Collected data
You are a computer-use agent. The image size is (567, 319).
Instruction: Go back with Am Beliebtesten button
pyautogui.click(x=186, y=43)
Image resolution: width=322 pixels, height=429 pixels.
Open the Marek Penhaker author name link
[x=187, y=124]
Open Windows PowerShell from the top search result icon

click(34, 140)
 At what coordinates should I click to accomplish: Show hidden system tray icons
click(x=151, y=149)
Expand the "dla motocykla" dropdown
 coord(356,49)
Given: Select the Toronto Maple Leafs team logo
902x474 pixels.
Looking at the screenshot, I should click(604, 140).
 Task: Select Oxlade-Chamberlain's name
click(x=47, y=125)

...

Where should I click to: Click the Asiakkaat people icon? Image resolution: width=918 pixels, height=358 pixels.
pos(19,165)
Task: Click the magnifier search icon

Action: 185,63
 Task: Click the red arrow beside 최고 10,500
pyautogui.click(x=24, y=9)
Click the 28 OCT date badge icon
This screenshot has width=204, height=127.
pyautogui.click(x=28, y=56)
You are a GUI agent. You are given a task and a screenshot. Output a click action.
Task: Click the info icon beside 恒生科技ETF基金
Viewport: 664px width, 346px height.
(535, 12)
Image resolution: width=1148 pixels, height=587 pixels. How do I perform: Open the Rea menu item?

◆ **Requirement**
Repeat, exactly as they stand above, the lines from the line with "Viewport: 664px width, 346px height." to the line with "Image resolution: width=1148", both lines included.

◆ **Task result**
Viewport: 664px width, 346px height.
(535, 12)
Image resolution: width=1148 pixels, height=587 pixels. How do I perform: Open the Rea menu item?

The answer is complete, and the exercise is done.